I woke up and what the hell, my normal water fall was full of bubbles.

I checked on it and the bubbles died down.

4 hours later I found my frog dead.

Do they make some gas when they die?

I had just about 3 weeks ago planted plants (Air plants) and moss.

What are the bubbles?

I have one frog left alive and happy.


----------



## Lukeomelas (Mar 15, 2005)

Can you give us a little more information.
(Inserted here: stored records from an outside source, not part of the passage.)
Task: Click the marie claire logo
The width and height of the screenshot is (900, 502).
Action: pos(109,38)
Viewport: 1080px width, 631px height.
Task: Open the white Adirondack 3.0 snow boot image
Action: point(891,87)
Was your frog in the water?


----------



## Dancing frogs (Feb 20, 2004)

How old were the frogs, and what species?
Do you have accomodation for drainage under you're substrate (false bottom, leca, etc?


----------



## Guest (Mar 13, 2006)

I have a water pump/filter and rocks. on top of the rocks is a log.

On the top of the log is moss then plants.

The frog was on his usual place on the water pump (Its buried all but the intake vent.)

I don't have a false bottom this is just a small tank.

I am the second owner of the frogs.

Got them 5 months ago.

(I did notice he just shed and was acting strange)

Not sure if the shed had cleared his nostrils? 

They are Chinese fire belly toads.

I am in Costa Rica (Its amazingly hard to get frogs in this place or any one that knows about them lol!!!)

Obviousley I wish to get dart frogs if my local shop can get them.

thanks!


----------



## Guest (Mar 14, 2006)

How strong was the waterfall? Do you think it would be strong enough to trap the toad there and drown it?


----------



## Guest (Mar 14, 2006)

O no, and this frog was very strong.

Water was just a mellow thing.

:roll:


----------



## Guest (Mar 14, 2006)

Chemicals in the water? The bubbles could have been a sign of soap, or some other chemical being released and these killed your toad.
Do you remember maybe accidentally putting some soap of chem in there? Or in the water?


----------



## Viv (Mar 5, 2006)

or even some kind of spray air freshner like Lysol or Frebreeze or something.. or spraying windex or something near the tank


----------



## Ed (Sep 19, 2004)

If the frog died from some other reason but released skin toxins or even mucoid secretions into the water the water will bubble. 

Ed


----------